Il relatore ha poi raccontato di quanto riferito da coloro che cercavano copertura in qualche giudice. La risposta era sempre: “Io ti fare il favore, ma c’è sempre Livatino”, come dire che lui era “inarrivabile”. Aveva una curiosità fanciullesca per i lavori agricoli e spesso andava con i parenti in campagna per apprendere queste tecniche. Negli ultimi anni soleva dire ai suoi parenti: Andiamo con due macchine”, anche quando non era necessario perché aveva paura di coinvolgere i suoi familiari in un suo eventuale omicidio. Già due anni prima della morte comincia ad avvertire il pericolo per la sua vita.

Negli stessi anni si incrinava anche il suo rapporto con la magistratura, cioè all’interno del Palazzo di Giustizia di Agrigento. Arrivava a scrivere nelle sue agendine: “Qualcosa dentro di me si è spezzato”. Solo successivamente durante le fasi di ricostruzione del processo di beatificazione si è capito che in quegli anni si voleva creare un pool di magistrati che indagassero sui fatti di mafia. Intuisce che quella scelta è “per farlo fuori” e in effetti cominciano a toglierli le indagini più importanti di mafia.  Chiede perdono a Dio e per due anni non si accosta all’Eucarestia perché non si sente a posto. Così annota nella sua agenda: “Oggi dopo due anni finalmente mi sono comunicato. Che Dio abbia pietà di me”.

Tra gli appunti delle agendine si trovano i suoi più grandi desideri. Da lì si è appreso che voleva avere una famiglia. Solo una volta fu fidanzato ufficialmente, ma in procinto di sposarsi la fidanzata gli chiese di trasferirsi ad Agrigento. Ma lui non si sentiva di lasciare soli i suoi genitori anziani a Canicattì, e così non se ne fece nulla. La sua grande paura era di lasciare una vedova e dei figli orfani.

 

Il giorno prima del suo omicidio anche gli organi di polizia sapevano che ci sarebbe stato un omicidio eccellente. Anche lui lo sapeva, ma andò regolarmente a lavoro. Come Puglisi anche Livatino non voleva farsi imporre un atto di violenza dai mafiosi. Puglisi capì che stavano per ucciderlo e rispose: “Vi aspettavo”. Anche Livatino fa qualcosa di simile. Dopo i due primi proiettili esce dalla macchina e si precipita nel vallone, ma no per paura, aveva già capito che stava per morire, ma per affermare che non avrebbero potuto fermare. Quando lo raggiungono esprime lo stesso concetto di Puglisi e dice: “Che cosa vi ho fatto?” Anche in punto di morte non minaccia e non esprime odio. Già in quegli anni mons. Cataldo Naro prestava molta attenzione alla figura di Livatino e lo fece inserire tra i relatori del Congresso della Chiesa Italiana di Verona.

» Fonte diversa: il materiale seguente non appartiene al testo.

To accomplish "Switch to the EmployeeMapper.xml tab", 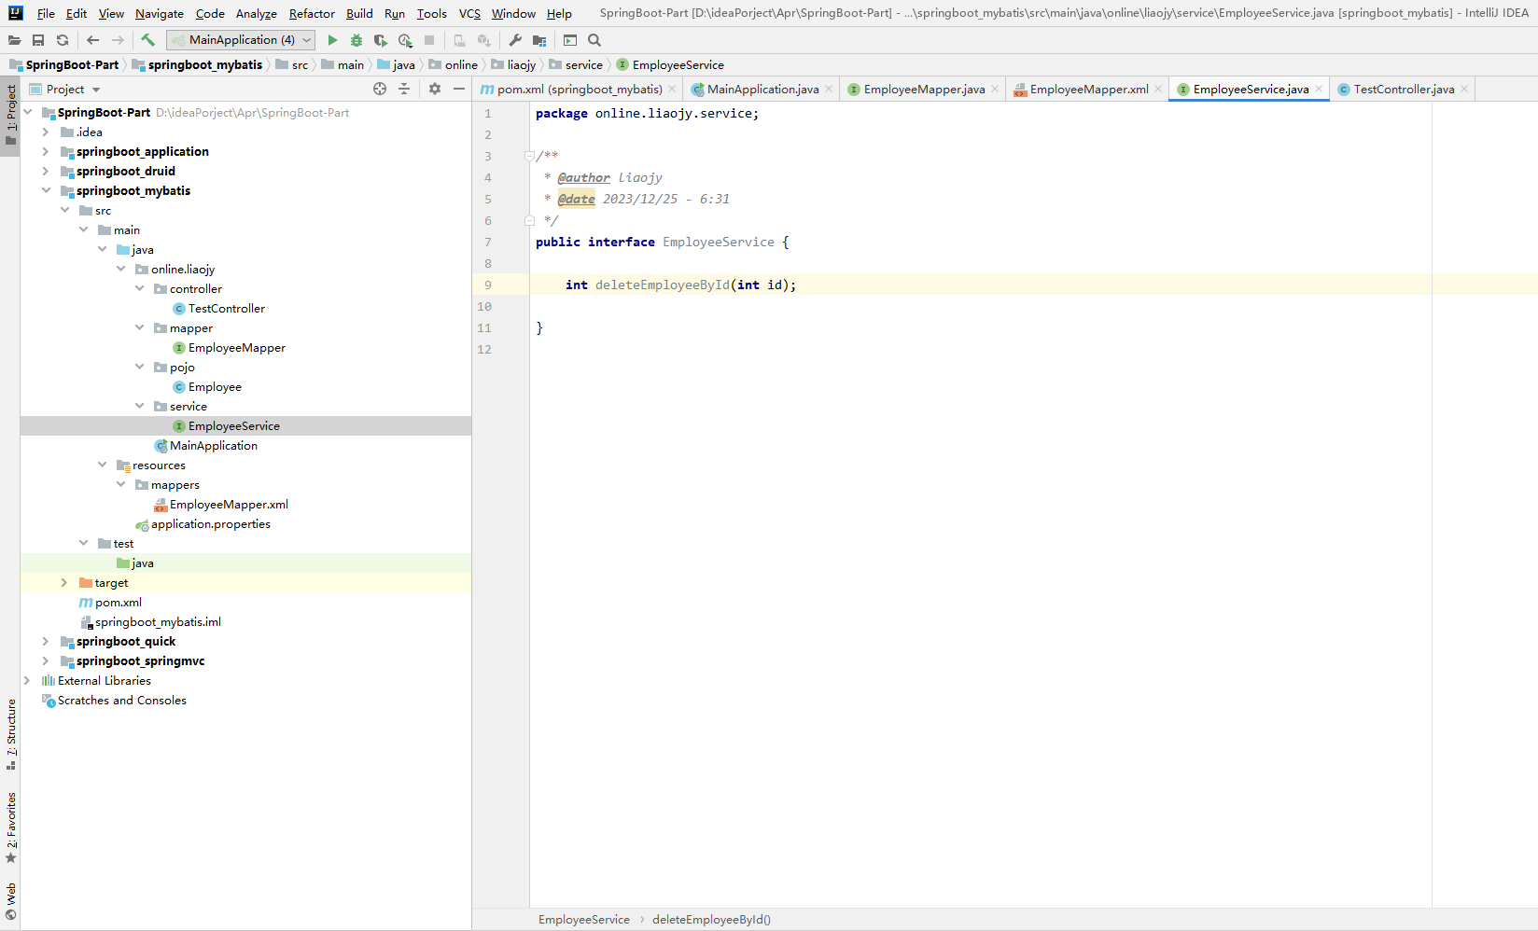I will (x=1088, y=89).
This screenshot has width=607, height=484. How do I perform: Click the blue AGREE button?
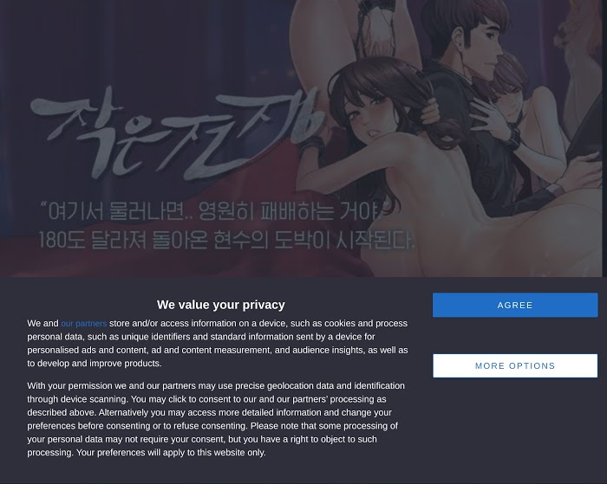[515, 305]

Prima dell’anatema di Agrigento il Papa per ben due volte aveva parlato di mafia ai Vescovi siciliani. Don Livatino ha rievocato i momenti dell’incontro del papa con i genitori del giudice, raccontando come finito il pranzo l’Arcivescovo di Agrigento mons. Carmelo Ferraro gli fece trovare questi due anziani genitori nel Palazzo Arcivescovile. Li presentò e non aggiunse altro. Il Papa non disse una parola. Dopo lui dirà che una cosa è leggere le conseguenze delle azioni criminali, una altra cosa è toccare con mano cosa produce la mafia nella nostra società. I testimoni di quel pomeriggio e le riprese video parlano di un Papa molto distratto, assente, pensieroso. Dopo il congedo del Diacono a fine Messa scattò l’imprevedibile: il Papa prese il microfono e disse quelle parole che sono rimaste scolpite in tutti gli anni successivi. Non dimentichiamo che quelle parole sono per noi magistero.

Don Livatino ha così concluso: “È importante che il patrimonio frutto di tutti coloro che sono impegnati in questa lotta e che magari non sono conosciuti dalle cronache non venga dimenticato. Non bisogna abbassare la guardia perché la mafia ha il potere di cambiare pelle e di tante altre cose. Il nostro compito è quello che quando diciamo di essere cristiani dobbiamo abbracciare la scelta della coerenza”.